Everyone who has blue eyes originally shared a common ancestor between 6,000 and 10,000 years ago.
Of course, we know that blue eyes are much rarer than brown eyes, and now it all makes sense, after scientists revealed that the genetic mutation came from a singular human being all those years ago.
Researchers have tried desperately to get to the bottom of the eye colour, studying the OCA2 gene, which determines the level of brown pigment in the human eye, for many years. But they never found the answers they were looking for.
It turns out that the genetic mutation that results in blue eyes is from an entirely different gene, called HERC2, which completely turns off the OCA2, revealing the blue they were born with.
And, how do they know that it all links back to a common ancestor? Because every single blue-eyed person has the exact same mutation.
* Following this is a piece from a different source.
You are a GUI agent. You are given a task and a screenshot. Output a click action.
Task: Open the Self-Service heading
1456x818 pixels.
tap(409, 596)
Although there’s still an awful lot more research that needs to be done, it’s thought that the mutation could have spread when humans migrated from Africa to Europe, which would go some way as to explaining why only people from European descent have blue eyes.
The discovery was actually made back in 2008, when a research team from the University of Copenhagen initially tracked down the mutation.
Professor Hans Eiberg, author of the study, from the Department of Cellular and Molecular Medicine, said as per Science Daily:
Originally, we all had brown eyes. But a genetic mutation affecting the OCA2 gene in our chromosomes resulted in the creation of a ‘switch,’ which literally ‘turned off’ the ability to produce brown eyes.
Meanwhile, people who have green eyes can be explained by the fact they have a reduced amount of melanin in the iris, which is very different to those with blue eyes.
‘From this we can conclude that all blue-eyed individuals are linked to the same ancestor. They have all inherited the same switch at exactly the same spot in their DNA,’ Professor Eiberg concluded.
Fortunately, the mutation is regarded as neither a negative or positive mutation – unless you have strong feelings about the eye colour, of course!